Concedida pela Fundação World Food Prize, a distinção celebra o impacto de 40 anos das pesquisas da cientista brasileira e sua contribuição ao desenvolvimento de insumos biológicos para a agricultura.
“Estou vivendo um sonho que jamais imaginei. Essa semana tem sido muito especial e de muita emoção. A repercussão dessa premiação tem sido incrível: uma oportunidade de abordar a sustentabilidade da produção agricola brasileira, a nossa liderança no uso de biológicos, e mais, a importância de se investir em pesquisa”, reflete Mariangela
Mashal Husain, presidente da Fundação World Food Prize, explica que o Prêmio Mundial de Alimentação reconhece pessoas que fortalecem a segurança alimentar global. Durante o evento “Bourlaug Dialogue”, realizado em Des Moines, estiveram reunidos cerca de mil representantes de 41 países – pioneiros em AgTechs, líderes em agronegócio, cientistas, lideranças, agricultores, ministros da Agricultura, chefes de estado, CEO de bancos, entre outros.
“Não há dúvida de que a Mariangela é uma cientista incrível: ela é exatamente o tipo de pessoa que Norman Borlaug estava procurando. Ela é alguém que conhece sua pesquisa, mas que compartilha os resultados com os agricultores. Dr. Borlaug sempre dizia, leve a mensagem para o agricultor. E ele estaria incrivelmente orgulhoso hoje de saber que a Dra. Mariangela Hungria é a nossa 56ª laureada do Prêmio Mundial de Alimentação”, destaca Mashal.
Para o presidente da Fundação Araucária, Ramiro Wahrhaftig, que esteve na cerimônia de laureamento, o prêmio é um marco excepcional, não apenas para Mariangela e a Embrapa, mas para toda a ciência brasileira. “É um privilégio estar aqui e testemunhar esse momento que é o maior prêmio que a ciência brasileira já ganhou”, comemora.

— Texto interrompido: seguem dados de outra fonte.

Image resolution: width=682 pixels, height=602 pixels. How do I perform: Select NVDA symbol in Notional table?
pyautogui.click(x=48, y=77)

Inspiração para outras mulheres
A presidente da Embrapa, Silvia Massruhá, comemorou o fato de uma pesquisadora da Empresa ser reconhecida com o Prêmio Mundial da Alimentação. “Esse prêmio é um orgulho para todos nós e reforça o papel da ciência brasileira na construção de uma agricultura mais sustentável. A trajetória da doutora Mariangela Hungria expressa o compromisso da pesquisa pública com a inovação e o avanço do conhecimento em benefício da sociedade. Que esse reconhecimento sirva de inspiração para que outras mulheres sigam seus sonhos e encontrem na ciência um caminho de transformação”, comemora Silvia.

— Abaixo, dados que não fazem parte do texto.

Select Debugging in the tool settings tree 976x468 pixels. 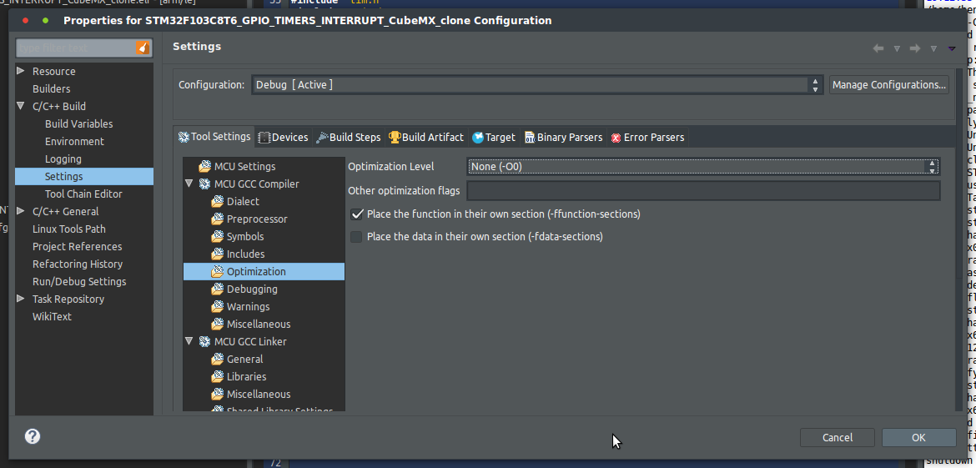coord(252,289)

O chefe-geral da Embrapa Soja, Alexandre Nepomuceno, também comemorou o reconhecimento da cientista. “É um privilégio contar com a expertise da Mariangela na Embrapa Soja. E, principalmente, na área de bioinsumos, em que o Brasil é líder mundial. A adoção dos bioinsumos vem crescendo mundialmente aproveitando a biodiversidade, colaborando para reduzir custos e as emissões de gases efeito estufa. São novas tecnologias que colocam o Brasil como referência em sustentabilidade agrícola”, ressalta. “Mariangela é um orgulho para a Embrapa e para todo o Brasil”.